I love Thai food and what I usually order contains peanuts and coconut. Coconut is great in Thai dishes because it breaks the spicyness and it makes the sauce creamy. Peanuts are crunchy and a great final touch. I love this combination! So I did some research about those ingredients:

Peanuts: Originated in Brazil or Peru. It was used by Incans as offerings and embalmed with mummies for luck in the after life. It was also brought by Portuguese traders and explorers to Macao/China 1530 and then it was able to spread throughout Asia. Interestingly enough, today 50% of peanuts are consumed in China and India.

Coconut: This originates in the Pacific and has spread in the tropics. It was used for traded for thousand years by ancient Austronesians. In Thailand, it is used in the South with curry.

So How did it get to Thailand?

Thailand has four neighboring countries Myanmar, Laos, Cambodia and Malaysia. So it has been greatly influenced by those but of course China has a great influence too. As a matter of fact many popular dishes eaten in Thailand were Chinese. Even so, Thai cuisine developed into its’ very particular taste.

Recipes (Click here to original reference)

Preparation and Cook Time
  • Prep time: 180 min
  • Serves: 4-6
  • Cook time: 30 min
  • Ready in: 2 hour 10 min

For the bread dough:
  • 200g flour (all-purpose)
  • 2 tsp instant yeast
  • 100ml lukewarm water
  • 1 tsp baking powder
  • 3 tbsp sugar
  • 2 tbsp cooking oil
Ingredients for Filling
  • Ingredients for filling (chicken)
  • About 2 cups ground chicken (use pork if preferred)
  • 2 teaspoons corriander seed
  • 8 cloves garlic
  • 1/2 teaspoon Thai pepper powder
  • 1.5 cups chopped onion
  • 5 tablespoons fish sauce
  • 1/4 cup sugar
  • 1/4 cup vegetable oil


Fish filet steams perfectly in our stacked steamer, just fill the bottom layer with water and bring to a rolling boil, then steam the fish for 15 minutes. Remove any bones from your fish, and pound the cooked fish in amortar and pestle until it fluffs up. Set aside.

In a mortar and pestle pound the corriander seed, garlic and Thai pepper powder into a paste. Set aside. Pound the roasted peanuts in your mortar and pestle, and set aside. In your mortar and pestle, pound the fresh galangal until it becomes a paste. Set aside.

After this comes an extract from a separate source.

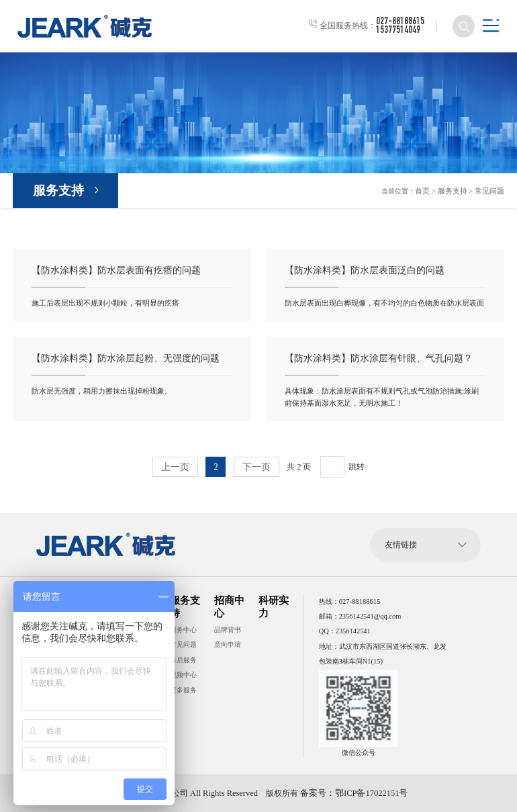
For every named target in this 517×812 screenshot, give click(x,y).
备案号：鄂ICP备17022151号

Heat vegetable oil in a pan at medium/high. Add shallot and saute until soft. Add the pepper powder/garlic/corriander seed mixture, and add pounded galangal. Fry until aromatic and golden. Add pounded fish. Break apart the meat constantly and mix well as it cooks. Season with Golden Mountain sauce and palm sugar. The taste should be mostly sweet, followed by salty. Reduce heat and continue to fry until it starts to dry. Add peanuts, spring onion and cilantro. Mix well. Remove from heat and set aside, let cool.


In a mortar and pestle pound the corriander seed, garlic and Thai pepper powder into a paste. Set aside.

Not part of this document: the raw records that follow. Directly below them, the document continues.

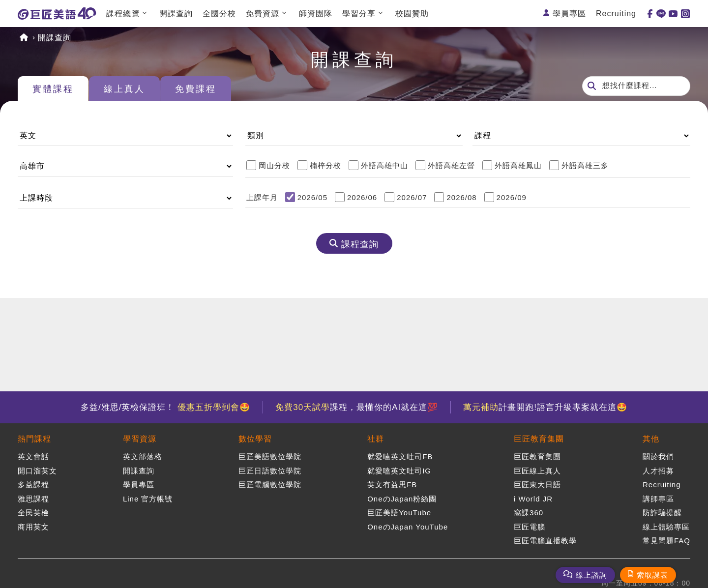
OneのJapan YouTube (408, 527)
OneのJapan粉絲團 (402, 499)
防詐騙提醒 (662, 512)
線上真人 (124, 89)
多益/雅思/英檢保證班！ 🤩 (165, 407)
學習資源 (140, 439)
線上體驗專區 (666, 527)
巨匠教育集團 (539, 439)
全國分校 (219, 13)
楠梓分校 (325, 165)
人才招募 (658, 470)
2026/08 (461, 197)
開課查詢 (176, 13)
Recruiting (616, 13)
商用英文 (33, 527)
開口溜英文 (37, 470)
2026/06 (362, 197)
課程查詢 (360, 244)
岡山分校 (274, 165)
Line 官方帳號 (148, 499)
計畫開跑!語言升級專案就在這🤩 (545, 407)
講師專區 (658, 499)
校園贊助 (412, 13)
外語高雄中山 (384, 165)
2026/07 (412, 197)
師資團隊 (316, 13)
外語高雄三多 (585, 165)
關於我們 (658, 456)
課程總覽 (123, 13)
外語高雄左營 (451, 165)
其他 (651, 439)
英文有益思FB (392, 484)
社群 (376, 439)
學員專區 (569, 13)
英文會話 (33, 456)
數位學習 (255, 439)
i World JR (533, 499)
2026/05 (312, 197)
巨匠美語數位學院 (270, 456)
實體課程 (53, 89)
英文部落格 (143, 456)
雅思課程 (33, 499)
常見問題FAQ (666, 540)
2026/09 (511, 197)
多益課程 (33, 484)
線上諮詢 (591, 575)
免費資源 (263, 13)
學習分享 (359, 13)
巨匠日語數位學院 (270, 470)
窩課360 (529, 512)
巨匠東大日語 (537, 484)
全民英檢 (33, 512)
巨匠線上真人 (537, 470)
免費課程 (196, 89)
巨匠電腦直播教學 (545, 540)
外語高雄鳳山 (518, 165)
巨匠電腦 (530, 527)
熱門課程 (34, 439)
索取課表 (652, 575)
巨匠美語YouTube (399, 512)
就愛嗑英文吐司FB (400, 456)
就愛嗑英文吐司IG (399, 470)
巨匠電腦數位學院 (270, 484)
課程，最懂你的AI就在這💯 (356, 407)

Heat vegetable oil in a pan at medium/high. Add spice mixture (pepper powder/garlic/corriander seed) and fry until fragrant. Add chicken and stir-fry until done. Add onion, fish sauce and sugar. Continue frying until cooked through. Remove from heat and set aside, let cool.

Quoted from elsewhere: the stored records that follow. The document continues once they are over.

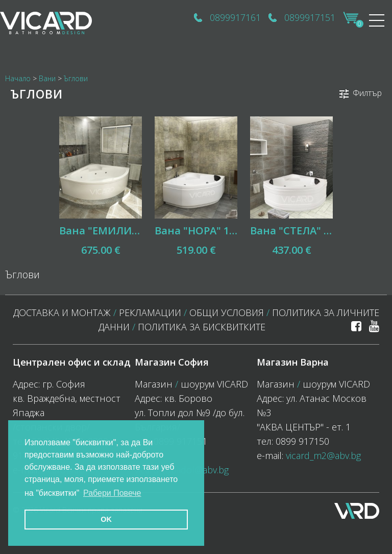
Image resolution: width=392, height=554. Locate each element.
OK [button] (106, 519)
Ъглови (76, 78)
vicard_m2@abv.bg (323, 455)
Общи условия (227, 312)
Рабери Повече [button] (112, 493)
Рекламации (150, 312)
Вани (47, 78)
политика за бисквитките (202, 327)
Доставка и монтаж (62, 312)
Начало (18, 78)
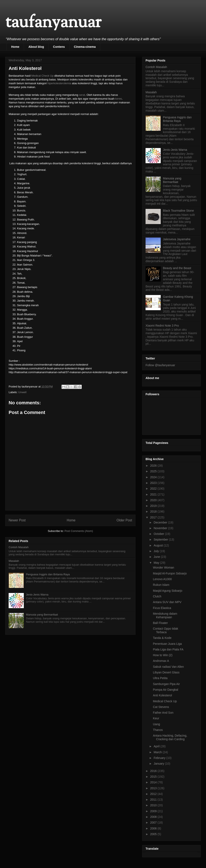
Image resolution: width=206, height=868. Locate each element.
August (158, 546)
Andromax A (161, 661)
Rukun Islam (161, 585)
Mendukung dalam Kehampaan (165, 615)
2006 (154, 829)
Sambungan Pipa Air (167, 684)
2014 (154, 782)
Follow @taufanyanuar (160, 365)
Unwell (22, 392)
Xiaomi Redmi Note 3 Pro (162, 326)
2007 (154, 823)
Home (15, 47)
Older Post (124, 520)
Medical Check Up (42, 75)
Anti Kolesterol (163, 695)
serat (82, 95)
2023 (154, 483)
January (159, 764)
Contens (59, 47)
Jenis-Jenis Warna (37, 594)
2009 (154, 811)
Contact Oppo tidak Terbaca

Add 2 cups of warm water to coconut cream powder, stir until the powder is completely dissolved. Set aside.

In large bowl mix rice flour, tapioca, and arrowroot. Then add coconut/water little by little while kneading with your hands. Add vegetable oil and knead the mixture until smooth with no lumps. Pour the mixture through a wire mesh strainer, then add to a pan. Place the pan over medium-low heat, and stir until it turns into a dough, about 5 minutes. Transfer the dough into a large floured mixing bowl. Allow to cool for a few minutes. With a little bit of flour on your hands, knead the dough until sticky and smooth.

Next, dampen a cheese cloth by placing it under running water, and wringing out the water. Place the damp cloth over the batter to prevent it from drying out.

Now start making the dumplings. Shape the batter into 1 inch diameter balls, then flatten out in to a circle, the edge should be thin. Place 1-2 teaspoons of filling in the center, fold over half and pinch the edge to seal it.

Brush oil on each layer of your of stacked steamer, then place the finished dumplings on the steamer, spacing well apart to prevent them sticking to each other. Make sure dumplings not cover all the holes. Sprinkle your dumpling with a little water to prevent the batter from breaking apart. Cover and steam over boiling water for about 10 minutes.

Transfer to serving plates topped with fried garlic. Eat with fresh vegetables such as lettuce, cilantro andfresh Thai chile peppers.